READING TEXT:
========================================================================
Quantizers API
veloxquant_mlx.quantizers
All quantizers implement the Quantizer abstract base class. See Core API for the interface definition.
QuantizerFactory
from veloxquant_mlx.quantizers.base import QuantizerFactory
QuantizerFactory.create
@staticmethod
def create(name: str, **kwargs) -> Quantizer
Create a quantizer by name. Registered names: "turboquant_rvq", "turboquant_mse", "turboquant_prod", "rabitq", "commvq", "polarquant", "qjl", "composite".
quantizer = QuantizerFactory.create("turboquant_rvq", bits=1, num_residuals=2)
TurboQuantRVQ
from veloxquant_mlx.quantizers.turboquant_rvq import TurboQuantRVQ
Two-pass Residual VQ with Gaussian + Laplacian analytical codebooks.
Constructor
TurboQuantRVQ(
bits: int = 1,
num_residuals: int = 2,
use_hadamard: bool = True,
value_bits: int = 2,
)
| Parameter | Type | Default | Description |
|---|---|---|---|
bits | int | 1 | Bits per residual pass |
num_residuals | int | 2 | Number of RVQ passes |
use_hadamard | bool | True | Apply Walsh-Hadamard transform |
value_bits | int | 2 | Value quantization bits |
Methods
def encode(self, keys: mx.array) -> EncodedVector: ...
def decode(self, encoded: EncodedVector) -> mx.array: ...
def encode_values(self, values: mx.array) -> EncodedVector: ...
def decode_values(self, encoded: EncodedVector) -> mx.array: ...
encode(keys): Takes keys of shape [batch, heads, seq, head_dim]. Returns EncodedVector containing packed bit indices and residual codes.
decode(encoded): Reconstructs approximate keys from EncodedVector. Shape: [batch, heads, seq, head_dim].
import mlx.core as mx
from veloxquant_mlx.quantizers.turboquant_rvq import TurboQuantRVQ
q = TurboQuantRVQ(bits=1, num_residuals=2)
keys = mx.random.normal(shape=(1, 8, 512, 128))
encoded = q.encode(keys)
decoded = q.decode(encoded)
TurboQuantMSE
from veloxquant_mlx.quantizers.turboquant_mse import TurboQuantMSE
MSE-optimal scalar quantization via Lloyd-Max algorithm with rotation. No residual pass.
Constructor
TurboQuantMSE(bits: int = 2, use_hadamard: bool = True)
========================================================================
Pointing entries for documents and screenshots
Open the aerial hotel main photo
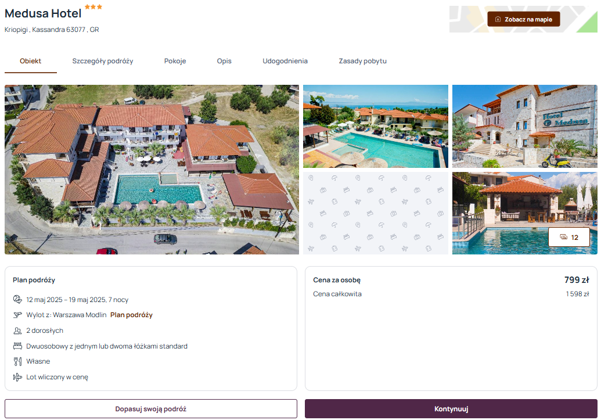The width and height of the screenshot is (601, 420). point(152,170)
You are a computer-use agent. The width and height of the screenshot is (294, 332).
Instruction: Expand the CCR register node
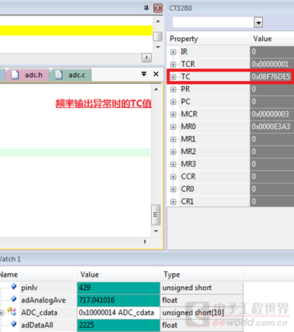point(173,176)
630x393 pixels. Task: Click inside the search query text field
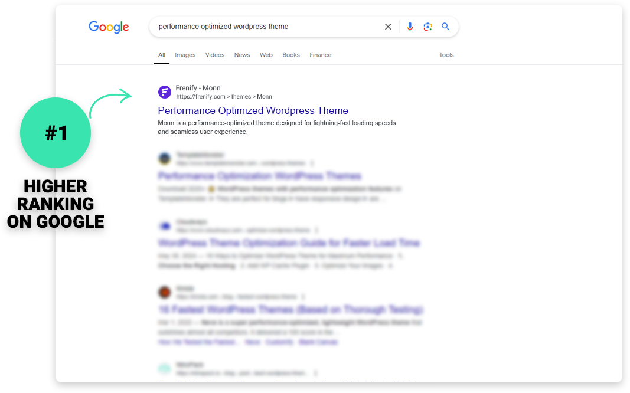point(266,27)
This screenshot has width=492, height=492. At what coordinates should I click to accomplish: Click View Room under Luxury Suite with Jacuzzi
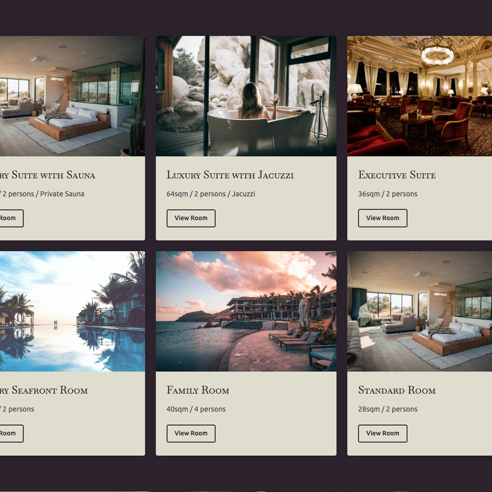pos(191,218)
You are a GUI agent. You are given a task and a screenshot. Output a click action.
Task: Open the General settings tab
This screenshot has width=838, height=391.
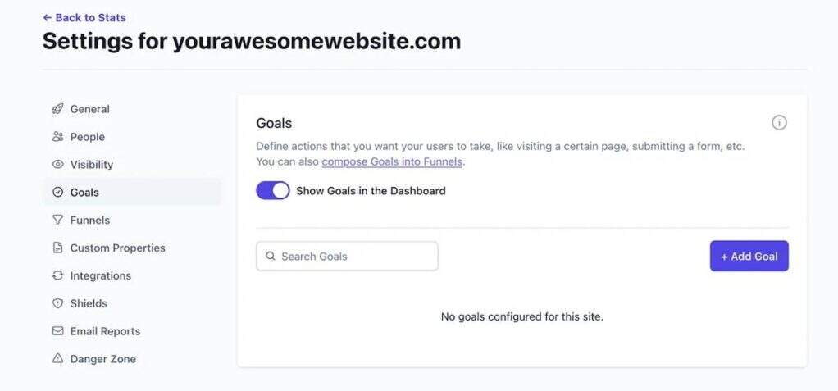coord(89,109)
========================================================================
EXERCISES:
(1) Using the Quantizers API reference, decide whether each statement agrees with it: (a) TurboQuantMSE performs a residual pass. (b) In the TurboQuantRVQ constructor, use_hadamard defaults to True. (c) "rabitq" is a registered name for QuantizerFactory.create. Answer yes or no for each and quote the words from the reference that decide it.
(2) Answer these from the Quantizers API reference:
(a) What is the default value of bits for TurboQuantMSE?
(b) What shape do the keys passed to TurboQuantRVQ's encode have?
(c) Which two kinds of analytical codebooks does TurboQuantRVQ use?
(3) Transcribe the Quantizers API reference between "def decode(self, encoded: EncodedVector)" and "encoded = q.encode(keys)", inclusive.
Those lines have no role in this work.

LIST OF SOLUTIONS:
(1)
(a) No: "No residual pass."
(b) Yes: "use_hadamard: bool = True"
(c) Yes: "Registered names: "turboquant_rvq", "turboquant_mse", "turboquant_prod", "rabitq""

(2)
(a) 2
(b) [batch, heads, seq, head_dim]
(c) Gaussian and Laplacian

(3)
def decode(self, encoded: EncodedVector) -> mx.array: ...
def encode_values(self, values: mx.array) -> EncodedVector: ...
def decode_values(self, encoded: EncodedVector) -> mx.array: ...
encode(keys): Takes keys of shape [batch, heads, seq, head_dim]. Returns EncodedVector containing packed bit indices and residual codes.
decode(encoded): Reconstructs approximate keys from EncodedVector. Shape: [batch, heads, seq, head_dim].
import mlx.core as mx
from veloxquant_mlx.quantizers.turboquant_rvq import TurboQuantRVQ
q = TurboQuantRVQ(bits=1, num_residuals=2)
keys = mx.random.normal(shape=(1, 8, 512, 128))
encoded = q.encode(keys)